Dataset entries
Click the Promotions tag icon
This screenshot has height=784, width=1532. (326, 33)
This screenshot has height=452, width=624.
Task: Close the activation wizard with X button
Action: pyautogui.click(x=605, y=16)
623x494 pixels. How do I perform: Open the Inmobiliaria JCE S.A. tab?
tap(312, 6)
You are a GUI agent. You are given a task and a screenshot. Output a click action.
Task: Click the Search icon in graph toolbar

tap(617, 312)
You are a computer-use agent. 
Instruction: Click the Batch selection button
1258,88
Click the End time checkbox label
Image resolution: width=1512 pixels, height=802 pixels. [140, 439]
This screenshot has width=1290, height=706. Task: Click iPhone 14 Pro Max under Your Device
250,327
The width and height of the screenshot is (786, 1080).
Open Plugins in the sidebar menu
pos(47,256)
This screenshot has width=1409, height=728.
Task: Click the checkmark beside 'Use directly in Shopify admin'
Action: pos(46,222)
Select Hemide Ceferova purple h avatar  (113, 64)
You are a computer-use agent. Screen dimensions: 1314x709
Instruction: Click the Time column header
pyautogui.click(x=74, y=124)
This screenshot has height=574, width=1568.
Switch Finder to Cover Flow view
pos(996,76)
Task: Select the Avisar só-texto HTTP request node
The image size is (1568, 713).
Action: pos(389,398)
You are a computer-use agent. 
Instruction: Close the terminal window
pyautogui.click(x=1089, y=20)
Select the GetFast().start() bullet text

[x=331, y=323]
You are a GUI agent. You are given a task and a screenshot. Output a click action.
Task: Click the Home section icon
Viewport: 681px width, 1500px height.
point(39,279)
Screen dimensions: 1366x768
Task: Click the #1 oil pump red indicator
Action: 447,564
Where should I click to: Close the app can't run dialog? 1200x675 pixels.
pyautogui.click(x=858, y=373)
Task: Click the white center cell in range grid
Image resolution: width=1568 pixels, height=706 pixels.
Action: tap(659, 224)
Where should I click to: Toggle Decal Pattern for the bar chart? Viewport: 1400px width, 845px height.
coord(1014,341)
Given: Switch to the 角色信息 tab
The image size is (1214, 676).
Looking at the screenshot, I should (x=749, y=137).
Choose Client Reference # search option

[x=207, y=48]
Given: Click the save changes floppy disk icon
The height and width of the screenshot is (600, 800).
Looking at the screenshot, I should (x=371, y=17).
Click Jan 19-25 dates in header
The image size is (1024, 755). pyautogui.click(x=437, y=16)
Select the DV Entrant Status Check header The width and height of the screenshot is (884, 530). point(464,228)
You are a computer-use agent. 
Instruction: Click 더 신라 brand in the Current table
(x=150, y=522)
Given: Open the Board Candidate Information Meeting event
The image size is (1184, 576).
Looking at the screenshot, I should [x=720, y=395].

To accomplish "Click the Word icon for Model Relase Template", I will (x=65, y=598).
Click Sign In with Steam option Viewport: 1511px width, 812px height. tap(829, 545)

Assigned task
Each entry, from start to finish, must be restated exactly.

Written reply
Click the Promotions tag icon
This screenshot has height=784, width=1532. (326, 33)
This screenshot has height=452, width=624.
Task: Close the activation wizard with X button
Action: pyautogui.click(x=605, y=16)
623x494 pixels. How do I perform: Open the Inmobiliaria JCE S.A. tab?
tap(312, 6)
You are a GUI agent. You are given a task and a screenshot. Output a click action.
Task: Click the Search icon in graph toolbar

tap(617, 312)
You are a computer-use agent. 
Instruction: Click the Batch selection button
1258,88
Click the End time checkbox label
Image resolution: width=1512 pixels, height=802 pixels. [140, 439]
This screenshot has width=1290, height=706. Task: Click iPhone 14 Pro Max under Your Device
250,327
The width and height of the screenshot is (786, 1080).
Open Plugins in the sidebar menu
pos(47,256)
This screenshot has width=1409, height=728.
Task: Click the checkmark beside 'Use directly in Shopify admin'
Action: pos(46,222)
Select Hemide Ceferova purple h avatar  (113, 64)
You are a computer-use agent. Screen dimensions: 1314x709
Instruction: Click the Time column header
pyautogui.click(x=74, y=124)
This screenshot has height=574, width=1568.
Switch Finder to Cover Flow view
pos(996,76)
Task: Select the Avisar só-texto HTTP request node
The image size is (1568, 713).
Action: pos(389,398)
You are a computer-use agent. 
Instruction: Close the terminal window
pyautogui.click(x=1089, y=20)
Select the GetFast().start() bullet text

[x=331, y=323]
You are a GUI agent. You are given a task and a screenshot. Output a click action.
Task: Click the Home section icon
Viewport: 681px width, 1500px height.
point(39,279)
Screen dimensions: 1366x768
Task: Click the #1 oil pump red indicator
Action: 447,564
Where should I click to: Close the app can't run dialog? 1200x675 pixels.
pyautogui.click(x=858, y=373)
Task: Click the white center cell in range grid
Image resolution: width=1568 pixels, height=706 pixels.
Action: tap(659, 224)
Where should I click to: Toggle Decal Pattern for the bar chart? Viewport: 1400px width, 845px height.
coord(1014,341)
Given: Switch to the 角色信息 tab
The image size is (1214, 676).
Looking at the screenshot, I should (x=749, y=137).
Choose Client Reference # search option

[x=207, y=48]
Given: Click the save changes floppy disk icon
The height and width of the screenshot is (600, 800).
Looking at the screenshot, I should (x=371, y=17).
Click Jan 19-25 dates in header
The image size is (1024, 755). pyautogui.click(x=437, y=16)
Select the DV Entrant Status Check header The width and height of the screenshot is (884, 530). point(464,228)
You are a computer-use agent. 
Instruction: Click 더 신라 brand in the Current table
(x=150, y=522)
Given: Open the Board Candidate Information Meeting event
The image size is (1184, 576).
Looking at the screenshot, I should [x=720, y=395].

To accomplish "Click the Word icon for Model Relase Template", I will (x=65, y=598).
Click Sign In with Steam option Viewport: 1511px width, 812px height. tap(829, 545)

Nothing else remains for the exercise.